Not unfriendly, just unavailable.
    “Have you heard these guys play before?” Paul asks.
    “Yeah,” Lorelei says. “A couple of times.”
    Should she be flirting with him, and trying to get a rise out of Chris, who’s tuning his guitar onstage? It seems pointless to pretend. Instead, she sips at her icy beer, so cold it doesn’t really taste like anything, and lets the chill and the alcohol numb her from the inside out. Chris not kissing her stings less and less and less.
    “So they’re good?”
    “I think so,” she says. “Pretty good.” Lorelei nods at Chris on the stage. “He’s my boyfriend, so. You know.”
    “Oh,” Paul says. He smiles at her. “Got it.”
    By the time the band comes on, Lorelei is buzzing. She feels like a firecracker about to go off: tightly wrapped, full of sparks. She knows all the songs by now, from the last show, and the practices, and Chris humming them unconsciously under his breath.

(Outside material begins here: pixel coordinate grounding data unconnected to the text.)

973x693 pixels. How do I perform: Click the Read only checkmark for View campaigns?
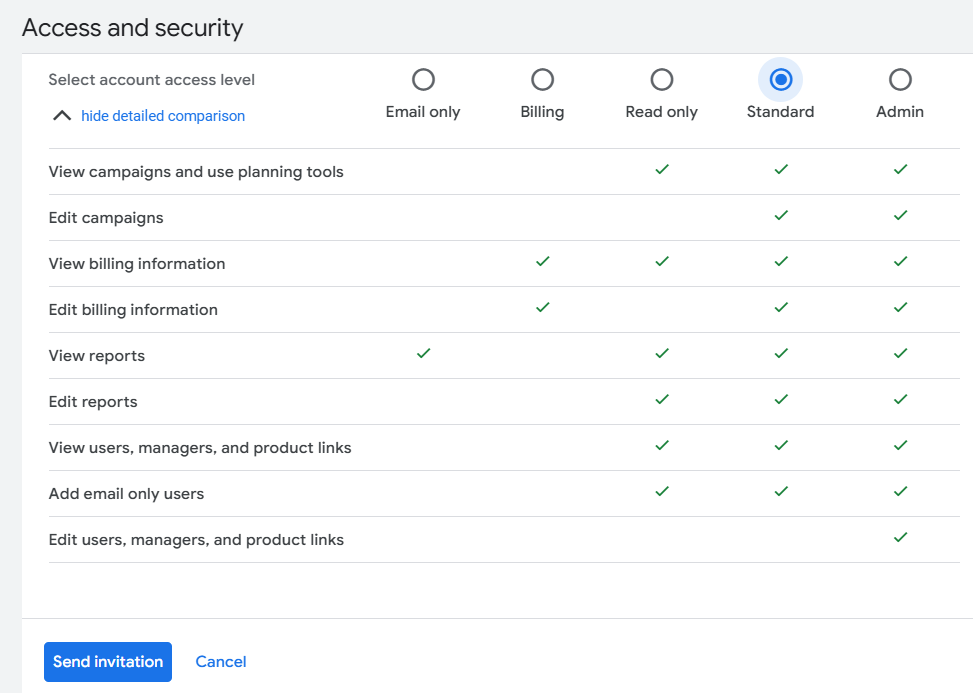point(661,170)
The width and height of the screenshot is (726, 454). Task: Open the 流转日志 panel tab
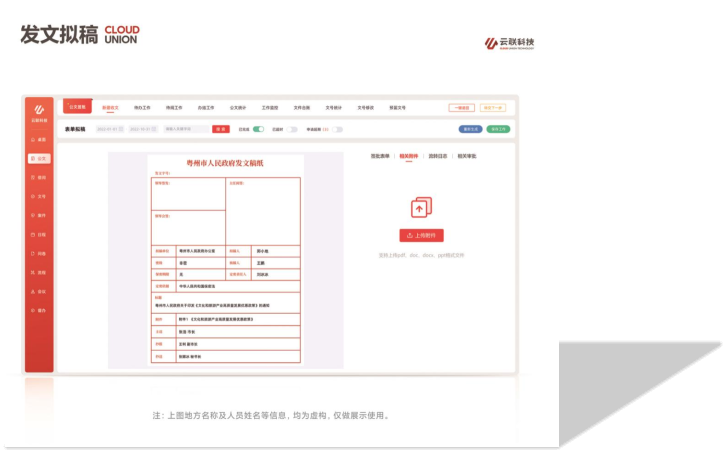438,156
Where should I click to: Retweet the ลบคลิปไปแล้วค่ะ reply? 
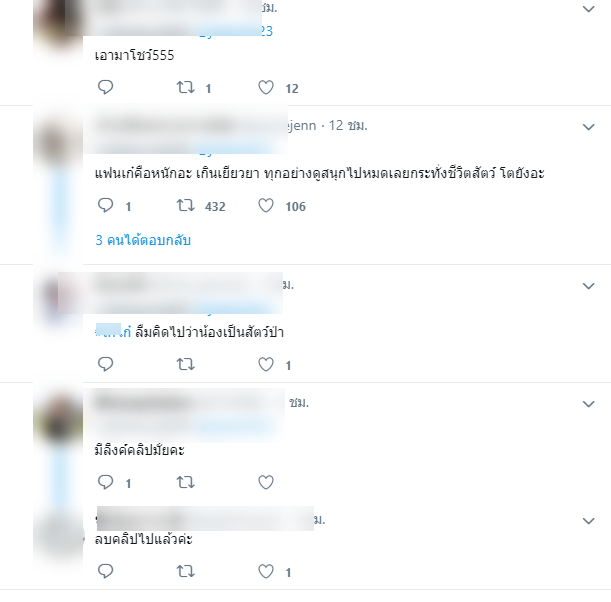(x=185, y=572)
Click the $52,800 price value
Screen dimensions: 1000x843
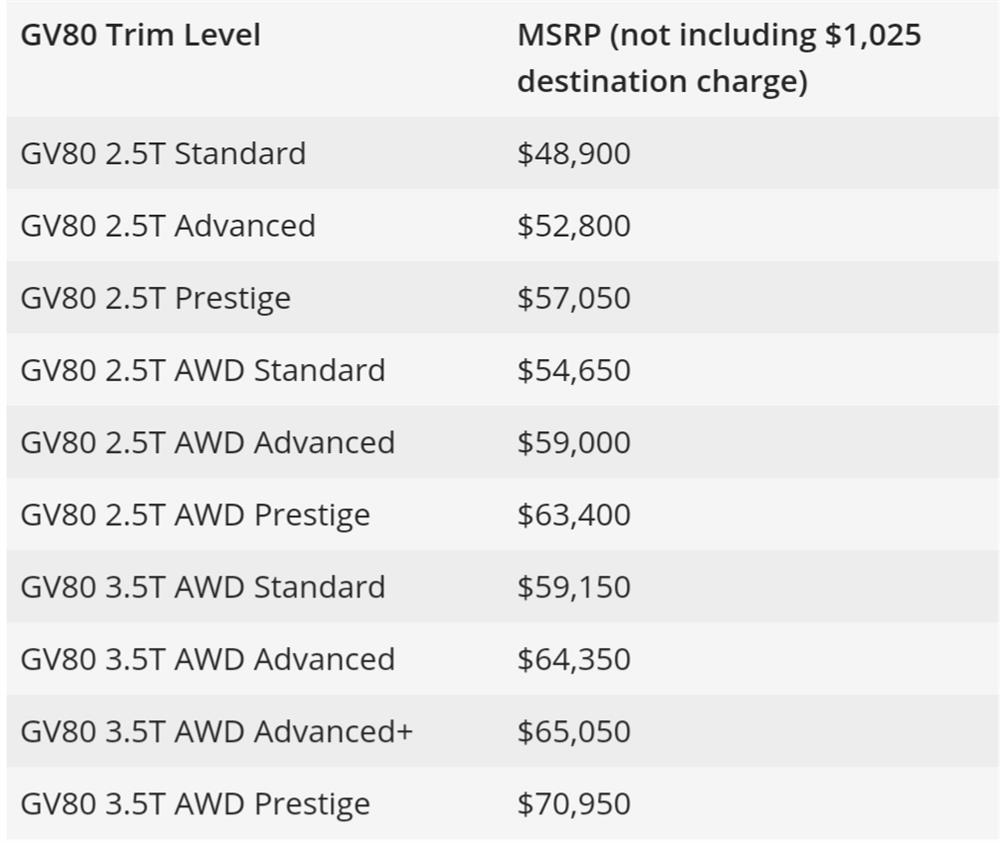pyautogui.click(x=574, y=226)
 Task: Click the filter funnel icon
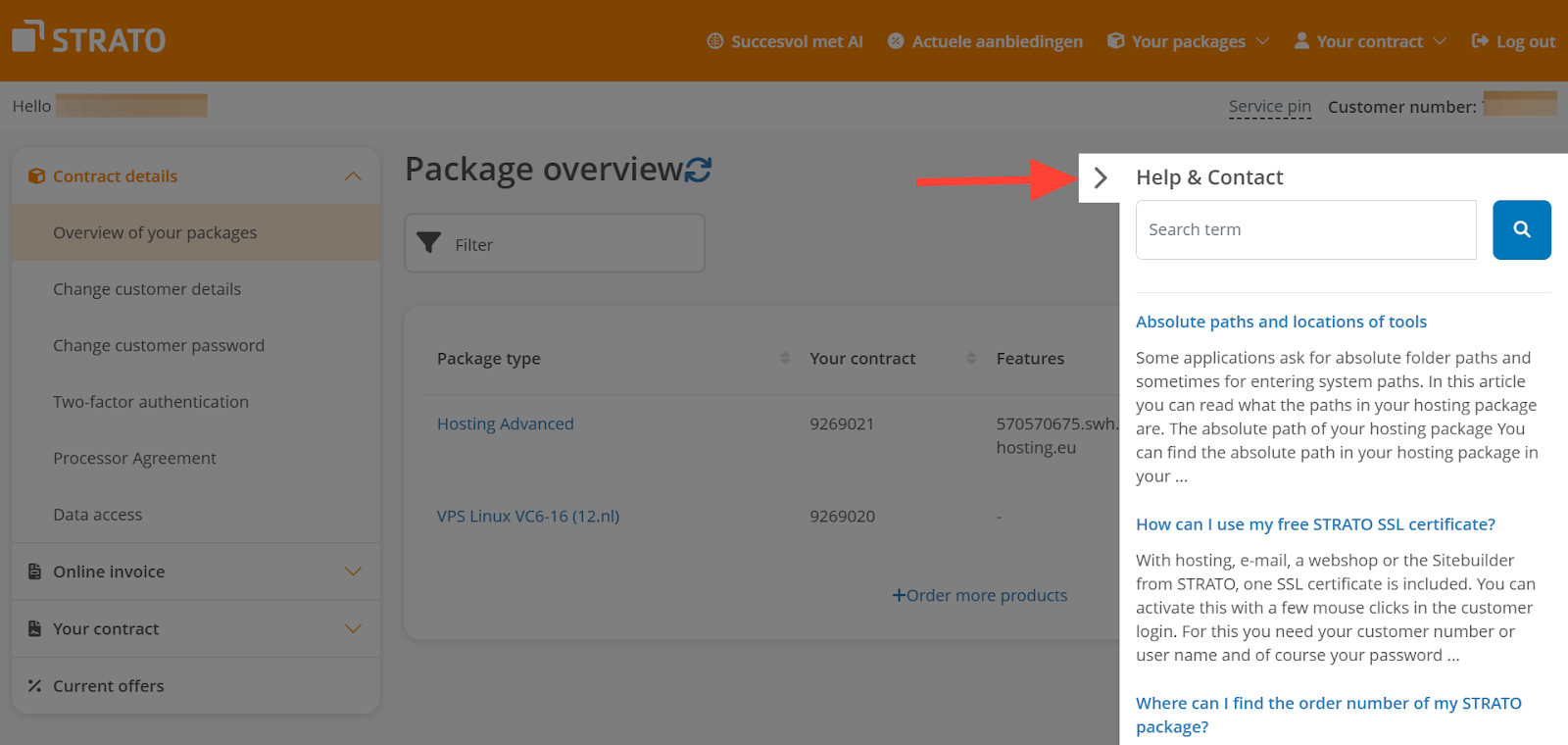pos(428,243)
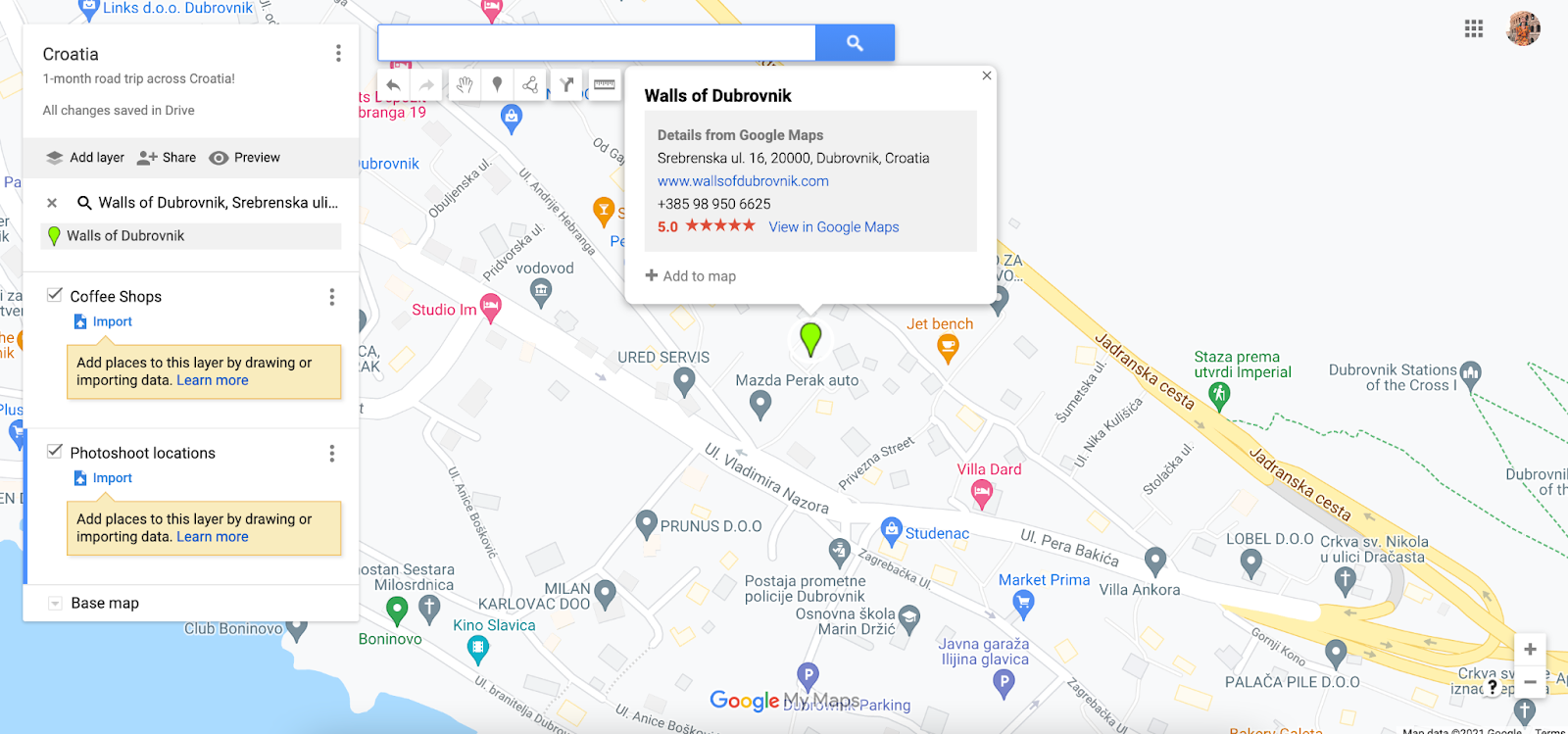The width and height of the screenshot is (1568, 734).
Task: Select the hand pan tool
Action: [465, 85]
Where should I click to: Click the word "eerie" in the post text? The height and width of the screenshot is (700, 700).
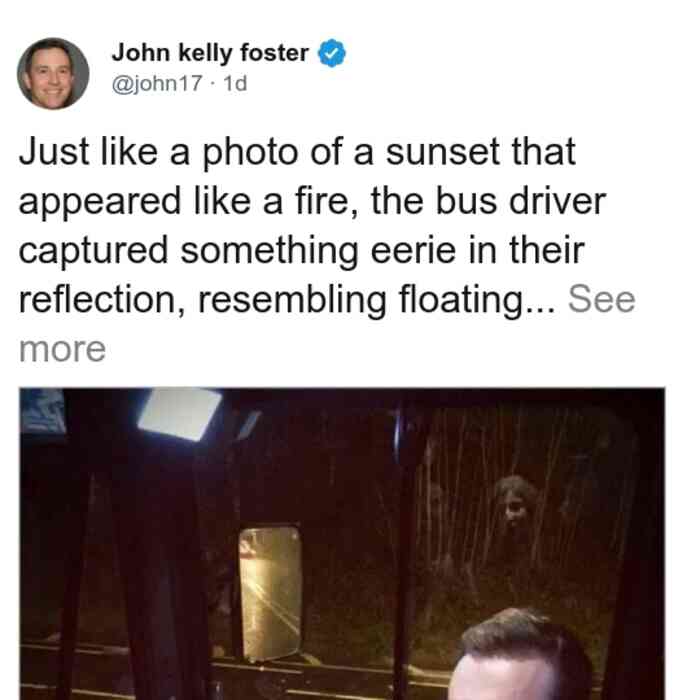413,250
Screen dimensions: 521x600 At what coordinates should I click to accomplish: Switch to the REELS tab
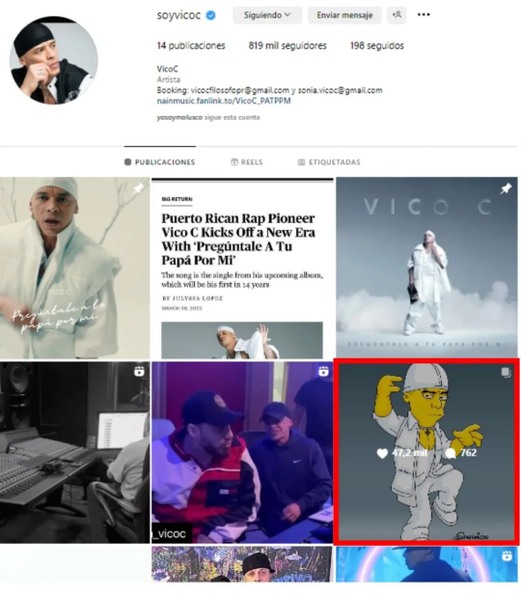tap(247, 162)
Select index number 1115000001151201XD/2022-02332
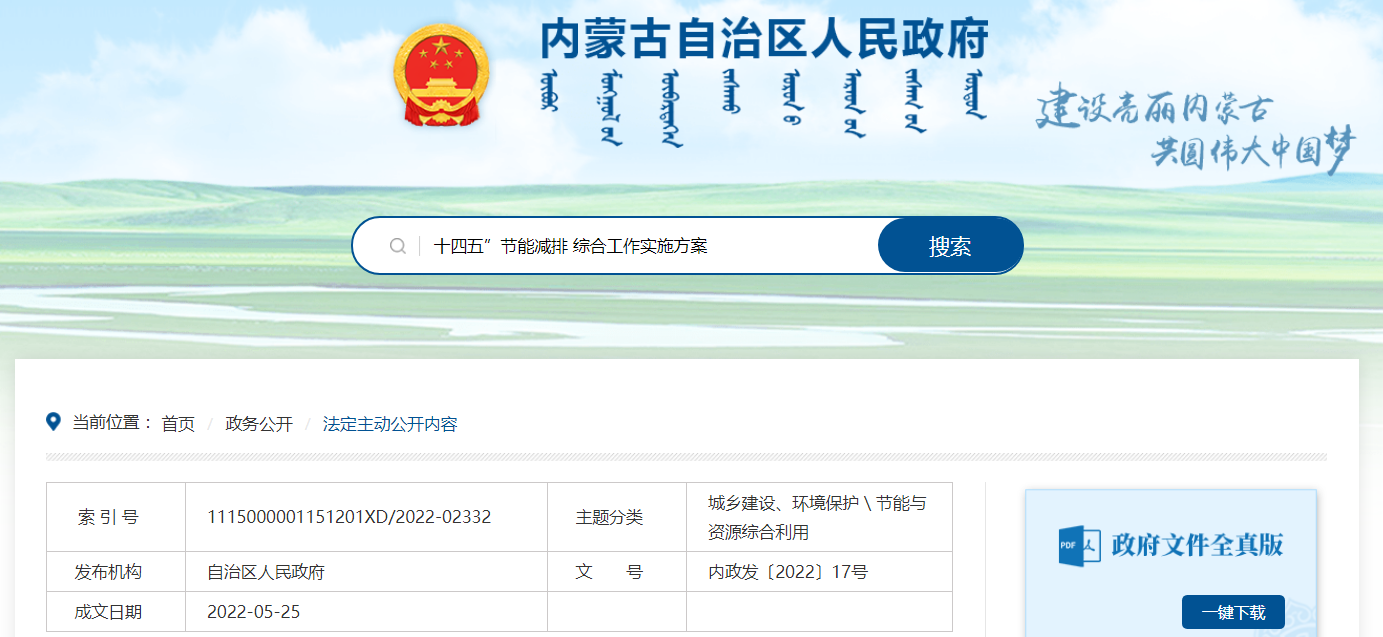1383x637 pixels. (x=349, y=517)
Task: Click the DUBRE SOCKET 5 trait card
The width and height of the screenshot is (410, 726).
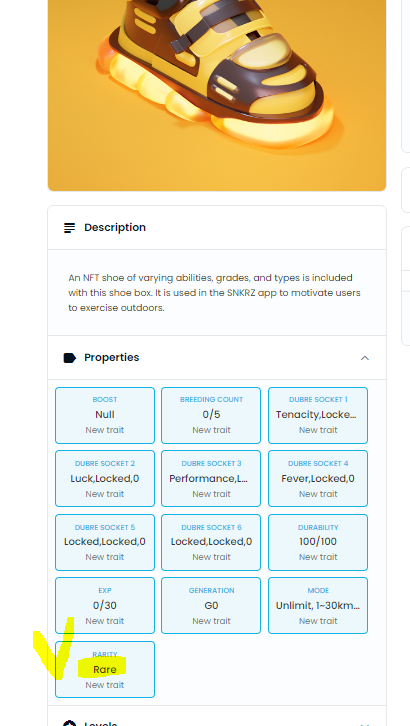Action: point(105,542)
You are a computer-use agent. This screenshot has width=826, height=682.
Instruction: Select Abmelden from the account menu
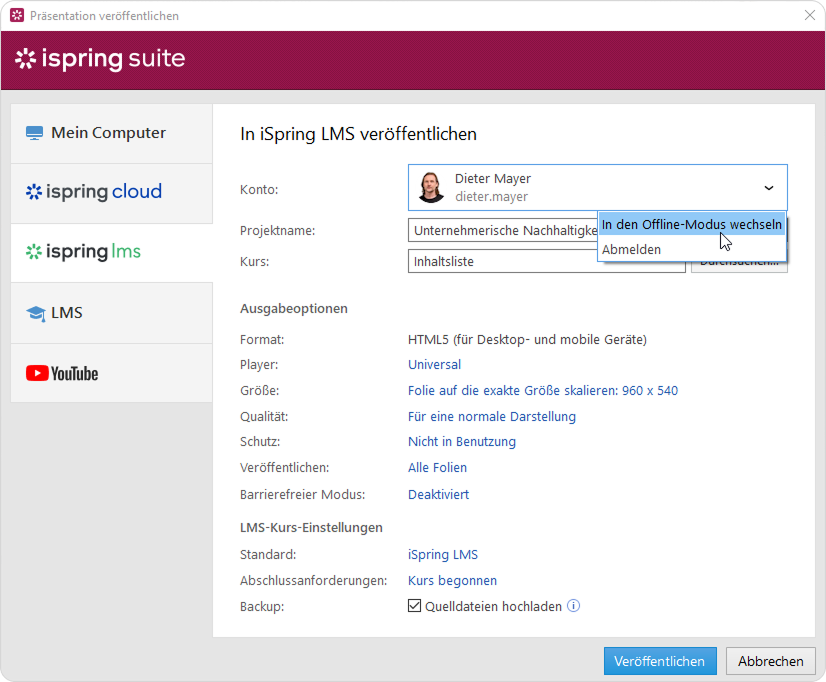click(631, 249)
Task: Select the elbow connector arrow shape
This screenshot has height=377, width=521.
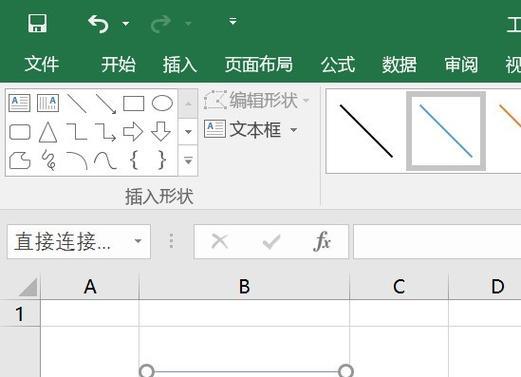Action: (105, 132)
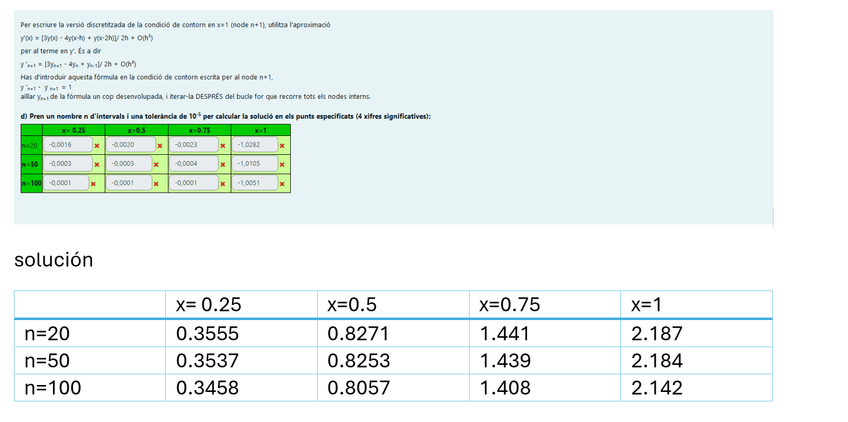Screen dimensions: 848x422
Task: Click the n=20, x=0.75 input with -0,0023
Action: click(x=192, y=145)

    It’s different, though, when the band comes together, when the sound rolls up and spreads through the air in the room. Instead of concentrating her inside herself like the first show did, this one connects her to everyone around her. It’s nice to look at a crowd and see every face in it: to think,
You and you and you and you.
At the first show she wasn’t sure she belonged, or whether she could move in a mass governed by a beat. Now it seems easy. Natural, almost. She understands how to let her body tell her what to do.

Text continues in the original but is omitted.